La côte varoise au niveau de Bormes-les-Mimosas (Var) est une imbrication de forêts de pins, de chênes-lièges, de domaines viticoles, de plages de sable clair et de falaises. À l’ouest du cap Bénat, une île et son piton rocheux forment un poste d’observation idéal pour qui veut contempler la mer Méditerranée et les îles de Porquerolles, Port-Cros et du Levant. « Son nom vient de brigue ou briga qui veut dire endroit élevé. Ce point haut permet de scruter l’horizon, et de voir venir de loin les ennemis », explique Philippe, l’accompagnateur de la visite du fort de Brégançon. Cette forteresse existe depuis le Moyen-Âge. Elle devait décourager ceux qui convoitaient le prospère commerce maritime, mais pas uniquement. Au XIIe siècle, l’émir des Baléares dirige des expéditions en terre chrétienne pour y faire des prisonniers esclaves.
« La recrudescence de la piraterie sarrasine sur les côtes provençales entre le XIIIe et le XIVe siècle a été bien étudiée par les historiens de la Méditerranée médiévale », poursuit le guide passionné par l’histoire de sa région. La côte des Maures, rocheuse et découpée, était propice aux embuscades, et l’une des zones d’intervention privilégiée des Sarrasins.

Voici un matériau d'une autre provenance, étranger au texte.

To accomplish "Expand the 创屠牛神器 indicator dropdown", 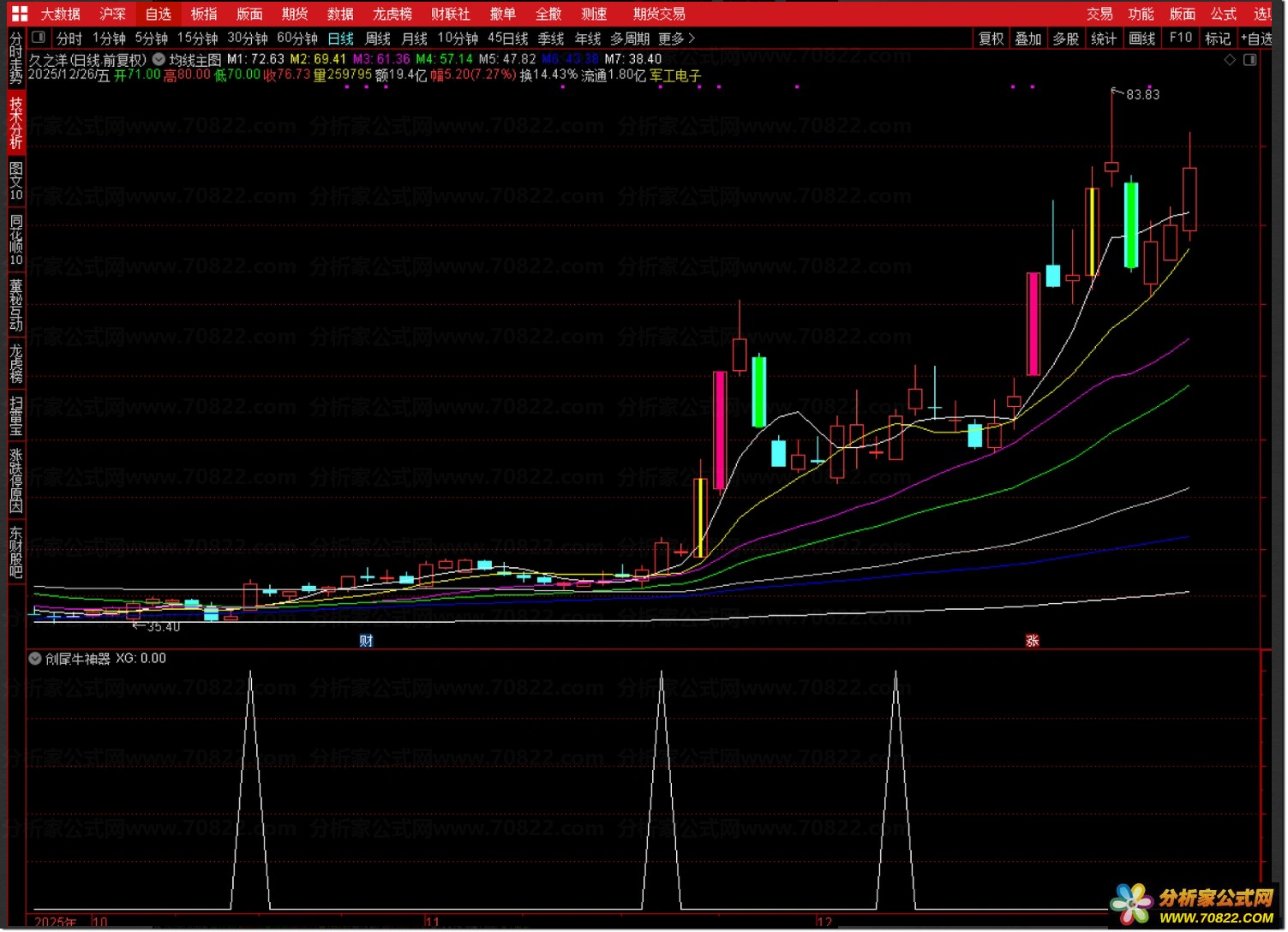I will point(35,659).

Des marins et des pêcheurs étaient pris sur leurs embarcations. À terre, l’enlèvement de paysans, bergers, et enfants était courant. Les captifs étaient emmenés en Afrique du Nord ou plus loin. Imposant avec ses tours de guets et deux ponts-levis, le fort de Brégançon a marqué cette zone défendue par une garnison jusqu’en 1919.

La destinée de la place militaire change alors. Des particuliers louent ce lieu atypique dont un certain Robert Belanger qui s’en entiche. Il investit dans une digue pour faciliter l’accès, et des travaux apportant l’eau courante et l’électricité. En 1964, le général Charles de Gaulle s’y rend et en fait l’une des résidences officielles des présidents de la République après quatre années de restauration. Huit présidents y ont vécu ponctuellement. François Mitterrand y a reçu Helmut Khol, et Emmanuel Macron y a accueilli Vladimir Poutine. Derrière les murailles imposantes, se trouve une vaste demeure bourgeoise meublée de pièces de créateurs reconnus. Le jardin, entouré d’une pinède, débouche systématiquement sur des vues de la mer à couper le souffle.